A Big Little Life: A Memoir of a Joyful Dog, by Dean Koontz
A Big Little Life: A Memoir of a Joyful Dog is the most compelling dog story I have read. Well, duh, you might say–it’s by Dean Koontz. Actually, I almost didn’t download it onto my Kindle because of that. What I knew of him was that he wrote in a genre I avoided.
I don’t read much fiction–as my father was science fiction writer Cordwainer Smith (link to my site about him), I grew up hearing more than a lifetime’s worth of scary tales. So I had never read a word by Koontz, an extraordinarily prolific and popular author, because I thought his stuff was too horror-filled for me.

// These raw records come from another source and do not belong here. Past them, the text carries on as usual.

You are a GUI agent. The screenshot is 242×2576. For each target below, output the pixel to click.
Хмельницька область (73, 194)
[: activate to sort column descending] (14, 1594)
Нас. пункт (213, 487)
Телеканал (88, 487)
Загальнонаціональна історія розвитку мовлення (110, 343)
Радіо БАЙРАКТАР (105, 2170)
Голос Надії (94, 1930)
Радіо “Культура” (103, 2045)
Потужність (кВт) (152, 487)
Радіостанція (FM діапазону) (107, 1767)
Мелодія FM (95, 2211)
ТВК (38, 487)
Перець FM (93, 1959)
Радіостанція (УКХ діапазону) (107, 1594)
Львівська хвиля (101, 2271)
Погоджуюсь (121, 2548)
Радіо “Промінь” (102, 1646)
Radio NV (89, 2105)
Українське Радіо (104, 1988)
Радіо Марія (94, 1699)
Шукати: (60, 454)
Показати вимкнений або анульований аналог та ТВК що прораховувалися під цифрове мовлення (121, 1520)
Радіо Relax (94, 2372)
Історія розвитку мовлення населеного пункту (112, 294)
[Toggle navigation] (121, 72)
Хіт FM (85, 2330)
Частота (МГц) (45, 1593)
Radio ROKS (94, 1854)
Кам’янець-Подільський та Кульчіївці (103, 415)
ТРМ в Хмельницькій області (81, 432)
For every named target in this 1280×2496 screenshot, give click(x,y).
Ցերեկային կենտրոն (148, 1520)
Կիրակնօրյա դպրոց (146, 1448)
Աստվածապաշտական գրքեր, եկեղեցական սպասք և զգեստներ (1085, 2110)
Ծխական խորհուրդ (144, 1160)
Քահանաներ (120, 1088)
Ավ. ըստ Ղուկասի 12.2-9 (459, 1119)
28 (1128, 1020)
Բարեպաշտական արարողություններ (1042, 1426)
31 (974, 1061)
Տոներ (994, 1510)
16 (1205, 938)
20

But Amazon has this useful–or tricky–feature where you can download a selection from the start of a book onto your Kindle. So I figured that I could look at the first chapter. That word “Joyful” in the title kinda hooked me. So I read the first chapter, and then on a Kindle, you can just click to buy the book and download the rest immediately. Without a moment’s thought, I did.
I was immersed for hours in the story of how Dean Koontz and his wife Gerda had been so hardworking for so many years that they had never had a dog or a child. But they both loved dogs, and evidently dogs feature in many of his novels. They had been deeply involved in supporting Canine Companions for Independence, which trains and provides service dogs at no cost to kids and adults with disabilities, and they had good friends in the organization. So they mentioned to one of their friends there that they were about ready to get a dog.
She found them Trixie, who had been a service dog but had needed surgery for a bad elbow and couldn’t go back to the person she had been assisting because of regulations about the health of service dogs.
Trixie changed their lives. In SO many ways. I’m not going to tell you any of the stories… Koontz does that so incredibly well. I did cry… several times.
I will comment that it was a tremendous pleasure to read some of the passages, here and there through the book, where he talks about how Trixie was to him and his wife a manifestation of the Divine. Here is one such bit:
I believe that Trixie, in addition to being a dog and a child and an inspiration and a revelation, was also a quiet theophany, a subtle manifestation of God, for by her innocent joy and by her actions in my life, she lifted from me all doubts of the sacred nature of our existence.
(can’t quote a page because Kindles don’t show them but it is at 88%)
That captures so well what brings me back to dogs again and again. If that point is not your cup of tea, I think you’d still like the book.
Trixie has her own part of her dad’s website: Trixie Koontz.